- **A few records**

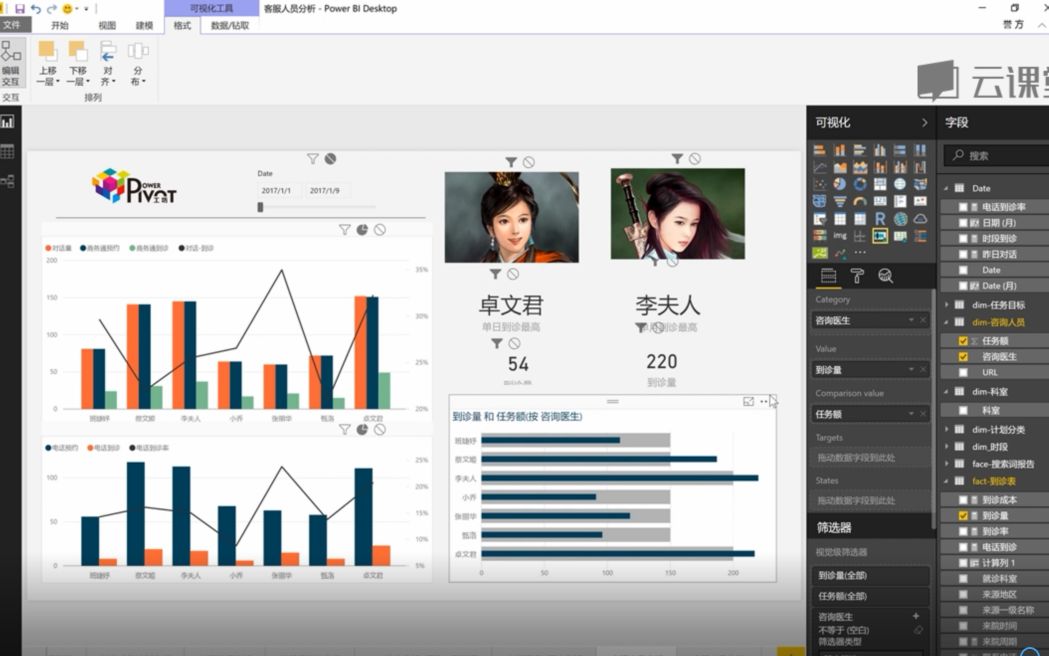Select the R script visual icon
Image resolution: width=1049 pixels, height=656 pixels.
[880, 218]
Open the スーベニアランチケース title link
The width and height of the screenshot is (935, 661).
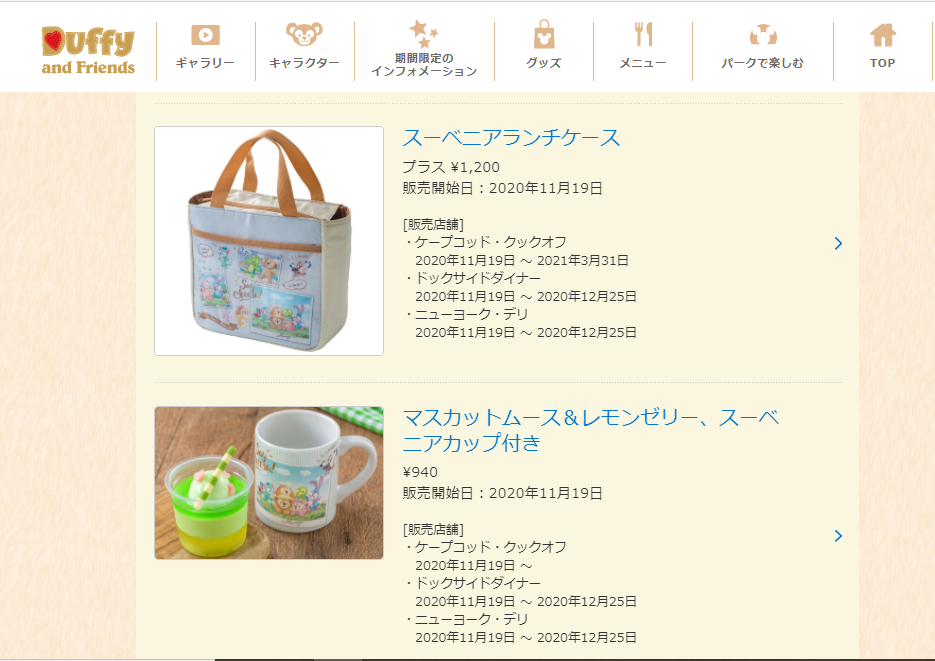(x=511, y=138)
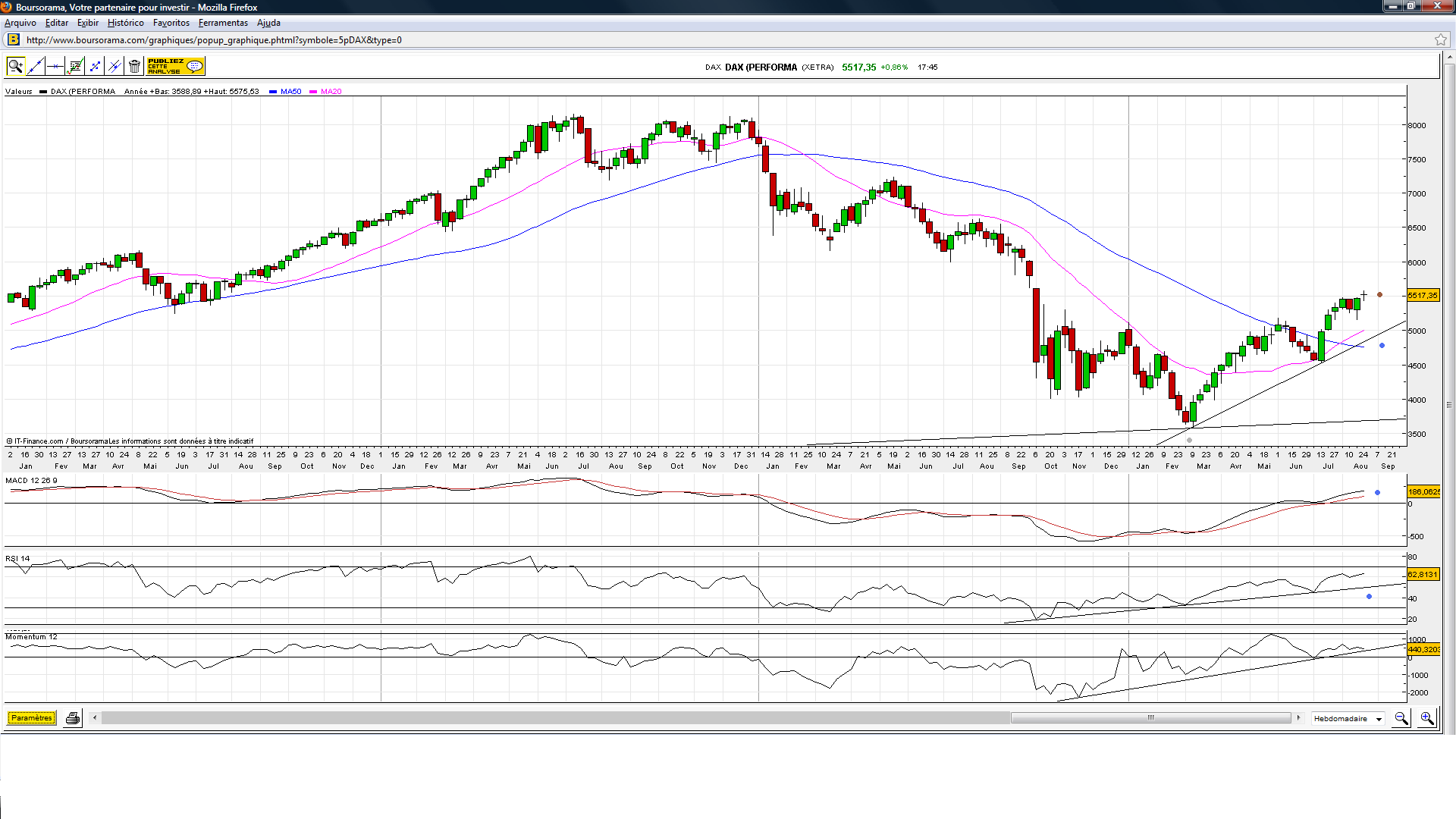This screenshot has width=1456, height=819.
Task: Open the Hebdomadaire period dropdown
Action: coord(1348,718)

- **What is asked**
Reproduce the listing with "title link" switched to "heading link" and every other part unchanged, omitting the pictures.

- **Task solution**
Select the R script visual icon
Image resolution: width=1049 pixels, height=656 pixels.
[880, 218]
Open the スーベニアランチケース heading link
The width and height of the screenshot is (935, 661).
(x=511, y=138)
This screenshot has width=1456, height=819.
Task: Open the Hebdomadaire period dropdown
Action: coord(1348,718)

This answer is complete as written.